What you need to do | Repeat the entire listing exactly.

Task input |
***
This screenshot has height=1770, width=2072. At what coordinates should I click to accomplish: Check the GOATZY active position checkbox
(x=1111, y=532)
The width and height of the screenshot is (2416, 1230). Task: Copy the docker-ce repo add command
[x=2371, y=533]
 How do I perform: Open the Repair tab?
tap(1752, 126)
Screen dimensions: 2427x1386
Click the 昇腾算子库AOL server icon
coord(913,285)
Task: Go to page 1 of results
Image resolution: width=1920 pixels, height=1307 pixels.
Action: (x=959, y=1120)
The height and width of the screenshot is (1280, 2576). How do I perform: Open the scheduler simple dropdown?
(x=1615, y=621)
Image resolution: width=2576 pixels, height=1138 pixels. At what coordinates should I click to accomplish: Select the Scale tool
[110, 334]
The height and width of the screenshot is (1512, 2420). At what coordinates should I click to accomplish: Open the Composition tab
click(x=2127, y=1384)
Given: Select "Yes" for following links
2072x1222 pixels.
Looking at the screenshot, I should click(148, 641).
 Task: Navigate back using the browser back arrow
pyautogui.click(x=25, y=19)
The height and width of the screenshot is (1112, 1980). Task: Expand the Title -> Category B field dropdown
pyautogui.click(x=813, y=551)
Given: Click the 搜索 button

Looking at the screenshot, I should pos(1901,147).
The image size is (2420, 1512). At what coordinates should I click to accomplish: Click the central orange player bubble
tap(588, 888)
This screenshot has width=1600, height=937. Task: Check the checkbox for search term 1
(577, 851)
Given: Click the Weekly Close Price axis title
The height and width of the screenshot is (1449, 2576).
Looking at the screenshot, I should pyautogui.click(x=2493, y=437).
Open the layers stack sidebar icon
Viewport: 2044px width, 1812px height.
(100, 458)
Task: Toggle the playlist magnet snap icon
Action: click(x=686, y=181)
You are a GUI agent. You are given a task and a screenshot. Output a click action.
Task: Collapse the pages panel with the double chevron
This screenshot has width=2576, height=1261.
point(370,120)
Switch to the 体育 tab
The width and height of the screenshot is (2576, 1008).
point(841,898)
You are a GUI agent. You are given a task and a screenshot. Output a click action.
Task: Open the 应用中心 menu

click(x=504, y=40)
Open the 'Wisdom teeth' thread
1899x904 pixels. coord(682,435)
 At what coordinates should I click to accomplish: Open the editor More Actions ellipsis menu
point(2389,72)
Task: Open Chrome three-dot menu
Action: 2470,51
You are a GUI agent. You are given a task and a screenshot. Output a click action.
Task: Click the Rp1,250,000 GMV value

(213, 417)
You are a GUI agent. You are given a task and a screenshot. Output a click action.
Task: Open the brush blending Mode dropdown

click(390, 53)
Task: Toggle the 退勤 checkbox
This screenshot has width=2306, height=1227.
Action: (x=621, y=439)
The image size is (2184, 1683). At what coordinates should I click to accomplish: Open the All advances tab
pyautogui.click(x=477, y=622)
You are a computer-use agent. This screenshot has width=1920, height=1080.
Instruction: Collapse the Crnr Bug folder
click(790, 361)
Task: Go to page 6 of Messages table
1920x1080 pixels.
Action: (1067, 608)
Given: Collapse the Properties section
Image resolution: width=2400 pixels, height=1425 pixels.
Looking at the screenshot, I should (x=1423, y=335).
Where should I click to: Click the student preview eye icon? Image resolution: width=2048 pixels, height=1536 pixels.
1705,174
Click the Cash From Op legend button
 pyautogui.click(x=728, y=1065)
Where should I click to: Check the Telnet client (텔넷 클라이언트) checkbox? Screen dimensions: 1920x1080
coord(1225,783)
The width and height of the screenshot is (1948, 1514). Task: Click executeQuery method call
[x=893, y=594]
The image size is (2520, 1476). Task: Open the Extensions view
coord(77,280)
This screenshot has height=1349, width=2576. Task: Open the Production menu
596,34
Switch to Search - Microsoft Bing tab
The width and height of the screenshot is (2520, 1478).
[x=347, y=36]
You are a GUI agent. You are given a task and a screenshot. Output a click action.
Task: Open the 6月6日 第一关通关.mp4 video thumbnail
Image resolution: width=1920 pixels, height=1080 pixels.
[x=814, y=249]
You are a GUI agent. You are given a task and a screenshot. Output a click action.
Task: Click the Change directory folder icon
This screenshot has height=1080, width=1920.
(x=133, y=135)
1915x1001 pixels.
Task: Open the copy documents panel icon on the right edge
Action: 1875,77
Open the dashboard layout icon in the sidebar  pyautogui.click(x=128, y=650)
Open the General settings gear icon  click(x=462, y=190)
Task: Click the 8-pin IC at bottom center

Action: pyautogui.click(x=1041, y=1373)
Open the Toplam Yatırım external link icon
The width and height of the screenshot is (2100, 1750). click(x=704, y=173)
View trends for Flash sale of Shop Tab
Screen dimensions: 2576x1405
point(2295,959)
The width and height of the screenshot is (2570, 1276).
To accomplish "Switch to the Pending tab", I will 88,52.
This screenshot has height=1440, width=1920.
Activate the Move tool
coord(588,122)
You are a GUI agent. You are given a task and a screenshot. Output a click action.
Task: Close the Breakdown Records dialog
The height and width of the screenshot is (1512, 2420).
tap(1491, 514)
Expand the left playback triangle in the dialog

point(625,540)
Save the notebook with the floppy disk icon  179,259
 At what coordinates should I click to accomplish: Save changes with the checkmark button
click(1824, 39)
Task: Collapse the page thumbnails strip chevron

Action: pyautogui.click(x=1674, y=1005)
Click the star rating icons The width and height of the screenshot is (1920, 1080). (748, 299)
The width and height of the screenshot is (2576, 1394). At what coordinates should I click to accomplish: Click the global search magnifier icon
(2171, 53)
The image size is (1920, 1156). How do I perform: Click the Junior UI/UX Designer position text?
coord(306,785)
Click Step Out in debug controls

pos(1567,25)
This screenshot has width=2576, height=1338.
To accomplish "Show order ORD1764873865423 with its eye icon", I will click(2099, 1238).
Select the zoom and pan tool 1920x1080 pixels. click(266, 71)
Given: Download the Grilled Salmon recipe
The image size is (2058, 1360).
***
Answer to the exercise |
This screenshot has height=1770, width=2072. At what coordinates should I click to accomplish: Check the GOATZY active position checkbox
(x=1111, y=532)
The width and height of the screenshot is (2416, 1230). Task: Copy the docker-ce repo add command
[x=2371, y=533]
 How do I perform: Open the Repair tab?
tap(1752, 126)
Screen dimensions: 2427x1386
Click the 昇腾算子库AOL server icon
coord(913,285)
Task: Go to page 1 of results
Image resolution: width=1920 pixels, height=1307 pixels.
Action: (x=959, y=1120)
The height and width of the screenshot is (1280, 2576). How do I perform: Open the scheduler simple dropdown?
(x=1615, y=621)
Image resolution: width=2576 pixels, height=1138 pixels. At what coordinates should I click to accomplish: Select the Scale tool
[110, 334]
The height and width of the screenshot is (1512, 2420). At what coordinates should I click to accomplish: Open the Composition tab
click(x=2127, y=1384)
Given: Select "Yes" for following links
2072x1222 pixels.
Looking at the screenshot, I should click(148, 641).
 Task: Navigate back using the browser back arrow
pyautogui.click(x=25, y=19)
The height and width of the screenshot is (1112, 1980). Task: Expand the Title -> Category B field dropdown
pyautogui.click(x=813, y=551)
Given: Click the 搜索 button

Looking at the screenshot, I should pos(1901,147).
The image size is (2420, 1512). At what coordinates should I click to accomplish: Click the central orange player bubble
tap(588, 888)
This screenshot has width=1600, height=937. Task: Check the checkbox for search term 1
(577, 851)
Given: Click the Weekly Close Price axis title
The height and width of the screenshot is (1449, 2576).
Looking at the screenshot, I should pyautogui.click(x=2493, y=437).
Open the layers stack sidebar icon
Viewport: 2044px width, 1812px height.
(100, 458)
Task: Toggle the playlist magnet snap icon
Action: click(x=686, y=181)
You are a GUI agent. You are given a task and a screenshot. Output a click action.
Task: Collapse the pages panel with the double chevron
This screenshot has width=2576, height=1261.
point(370,120)
Switch to the 体育 tab
The width and height of the screenshot is (2576, 1008).
point(841,898)
You are a GUI agent. You are given a task and a screenshot. Output a click action.
Task: Open the 应用中心 menu

click(x=504, y=40)
Open the 'Wisdom teeth' thread
1899x904 pixels. coord(682,435)
 At what coordinates should I click to accomplish: Open the editor More Actions ellipsis menu
point(2389,72)
Task: Open Chrome three-dot menu
Action: 2470,51
You are a GUI agent. You are given a task and a screenshot. Output a click action.
Task: Click the Rp1,250,000 GMV value

(213, 417)
You are a GUI agent. You are given a task and a screenshot. Output a click action.
Task: Open the brush blending Mode dropdown

click(390, 53)
Task: Toggle the 退勤 checkbox
This screenshot has width=2306, height=1227.
Action: (x=621, y=439)
The image size is (2184, 1683). At what coordinates should I click to accomplish: Open the All advances tab
pyautogui.click(x=477, y=622)
You are a computer-use agent. This screenshot has width=1920, height=1080.
Instruction: Collapse the Crnr Bug folder
click(790, 361)
Task: Go to page 6 of Messages table
1920x1080 pixels.
Action: (1067, 608)
Given: Collapse the Properties section
Image resolution: width=2400 pixels, height=1425 pixels.
Looking at the screenshot, I should (x=1423, y=335).
Where should I click to: Click the student preview eye icon? Image resolution: width=2048 pixels, height=1536 pixels.
1705,174
Click the Cash From Op legend button
 pyautogui.click(x=728, y=1065)
Where should I click to: Check the Telnet client (텔넷 클라이언트) checkbox? Screen dimensions: 1920x1080
coord(1225,783)
The width and height of the screenshot is (1948, 1514). Task: Click executeQuery method call
[x=893, y=594]
The image size is (2520, 1476). Task: Open the Extensions view
coord(77,280)
This screenshot has height=1349, width=2576. Task: Open the Production menu
596,34
Switch to Search - Microsoft Bing tab
The width and height of the screenshot is (2520, 1478).
[x=347, y=36]
You are a GUI agent. You are given a task and a screenshot. Output a click action.
Task: Open the 6月6日 第一关通关.mp4 video thumbnail
Image resolution: width=1920 pixels, height=1080 pixels.
[x=814, y=249]
You are a GUI agent. You are given a task and a screenshot. Output a click action.
Task: Click the Change directory folder icon
This screenshot has height=1080, width=1920.
(x=133, y=135)
1915x1001 pixels.
Task: Open the copy documents panel icon on the right edge
Action: 1875,77
Open the dashboard layout icon in the sidebar  pyautogui.click(x=128, y=650)
Open the General settings gear icon  click(x=462, y=190)
Task: Click the 8-pin IC at bottom center

Action: pyautogui.click(x=1041, y=1373)
Open the Toplam Yatırım external link icon
The width and height of the screenshot is (2100, 1750). click(x=704, y=173)
View trends for Flash sale of Shop Tab
Screen dimensions: 2576x1405
point(2295,959)
The width and height of the screenshot is (2570, 1276).
To accomplish "Switch to the Pending tab", I will 88,52.
This screenshot has height=1440, width=1920.
Activate the Move tool
coord(588,122)
You are a GUI agent. You are given a task and a screenshot. Output a click action.
Task: Close the Breakdown Records dialog
The height and width of the screenshot is (1512, 2420).
tap(1491, 514)
Expand the left playback triangle in the dialog

point(625,540)
Save the notebook with the floppy disk icon  179,259
 At what coordinates should I click to accomplish: Save changes with the checkmark button
click(1824, 39)
Task: Collapse the page thumbnails strip chevron

Action: pyautogui.click(x=1674, y=1005)
Click the star rating icons The width and height of the screenshot is (1920, 1080). (748, 299)
The width and height of the screenshot is (2576, 1394). At what coordinates should I click to accomplish: Click the global search magnifier icon
(2171, 53)
The image size is (1920, 1156). How do I perform: Click the Junior UI/UX Designer position text?
coord(306,785)
Click Step Out in debug controls

pos(1567,25)
This screenshot has width=2576, height=1338.
To accomplish "Show order ORD1764873865423 with its eye icon", I will click(2099, 1238).
Select the zoom and pan tool 1920x1080 pixels. click(266, 71)
Given: Download the Grilled Salmon recipe
The image size is (2058, 1360).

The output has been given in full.